* Yang Harus Dikerjakan *
Tuliskan kembali kutipan tentang pembongkaran kapal dari "Namun, kini orang" sampai "ujar lelaki tersebut.", dengan mengganti "satpam" menjadi "petugas keamanan".

* Kutipan Pilihan *
● ● ●

Para Pembongkar Kapal

By , Senin, 28 April 2014 | 10:23 WIB

Saya sudah diperingatkan bahwa sangatlah sulit memasuki lapangan pembongkaran kapal di Banglades. “Tempat ini dahulu pernah menjadi tujuan wisata,” ujar seorang laki-laki penduduk setempat. “Orang berdatangan untuk menonton para pekerja membongkar kapal laut dengan tangan kosong.

Namun, kini orang luar tidak diizinkan lagi masuk ke tempat itu.” Saya berjalan be­berapa kilometer menyusuri jalanan yang sejajar dengan Teluk Benggala, di utara kota Chittagong. Di situ, 80 lapangan pembongkaran kapal masih aktif, membentang sepanjang 12 kilometer di pesisir pantai.

Setiap lapangan dilindungi pagar tinggi dengan kawat berduri di atasnya. Tampak rom­bongan satpam menjaga ketat tempat itu dan sejumlah tanda dipasang untuk mem­per­ingatkan para fotografer. Orang luar menjadi sangat tidak diinginkan dalam beberapa tahun terakhir ini, setelah terjadi ledakan yang me­newaskan beberapa pekerja. Ledakan tersebut telah memicu protes dari para kritikus, yang mengatakan bahwa para pemilik lebih mementingkan keuntungan daripada keselamatan. “Namun, mereka tidak bisa mem­blokade lautan,” ujar lelaki tersebut.

● ● ●

* Informasi yang Diberikan *
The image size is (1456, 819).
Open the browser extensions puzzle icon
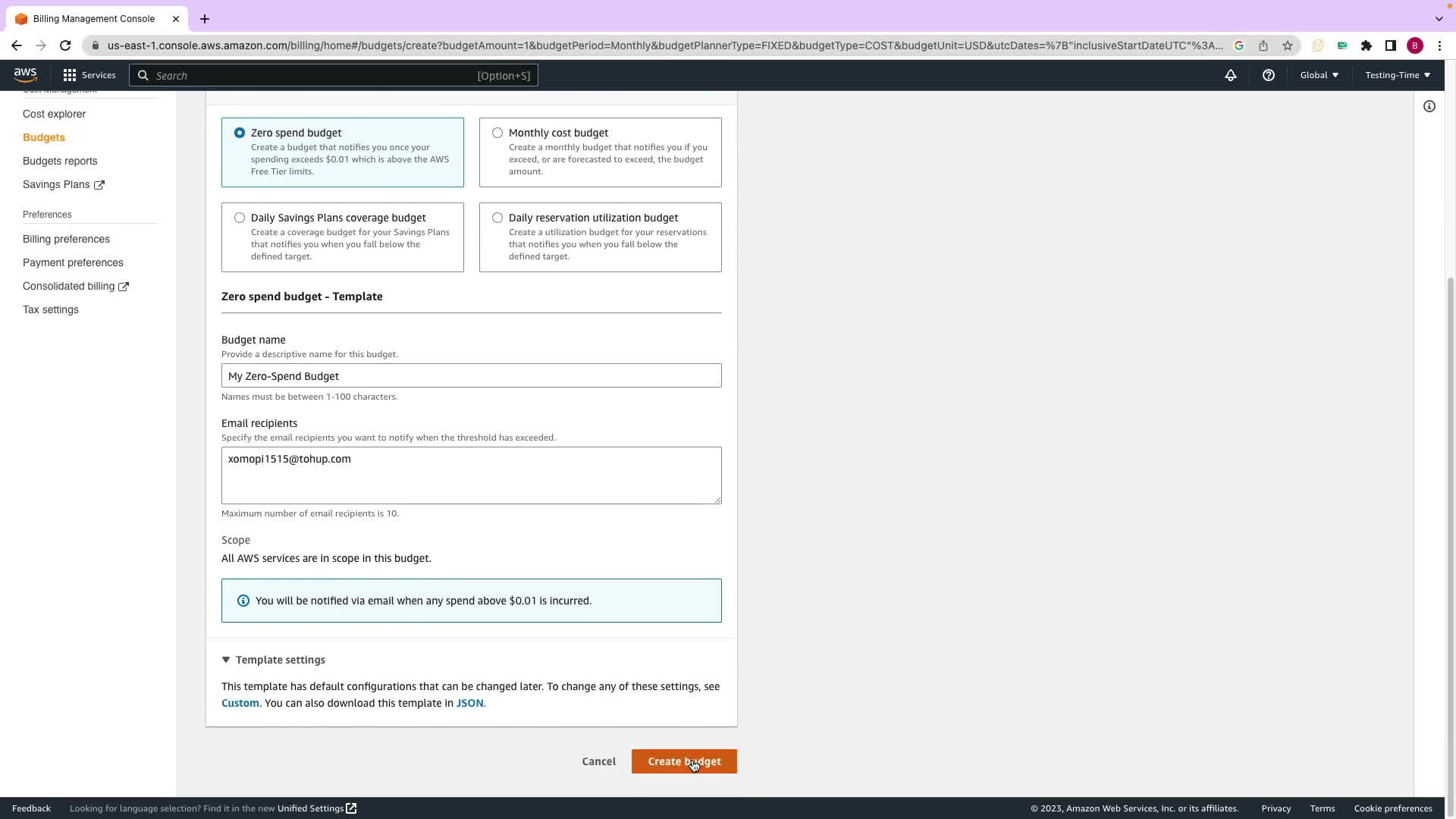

● ● ●

* Jawaban Akhir *
Namun, kini orang luar tidak diizinkan lagi masuk ke tempat itu.” Saya berjalan be­berapa kilometer menyusuri jalanan yang sejajar dengan Teluk Benggala, di utara kota Chittagong. Di situ, 80 lapangan pembongkaran kapal masih aktif, membentang sepanjang 12 kilometer di pesisir pantai.

Setiap lapangan dilindungi pagar tinggi dengan kawat berduri di atasnya. Tampak rom­bongan petugas keamanan menjaga ketat tempat itu dan sejumlah tanda dipasang untuk mem­per­ingatkan para fotografer. Orang luar menjadi sangat tidak diinginkan dalam beberapa tahun terakhir ini, setelah terjadi ledakan yang me­newaskan beberapa pekerja. Ledakan tersebut telah memicu protes dari para kritikus, yang mengatakan bahwa para pemilik lebih mementingkan keuntungan daripada keselamatan. “Namun, mereka tidak bisa mem­blokade lautan,” ujar lelaki tersebut.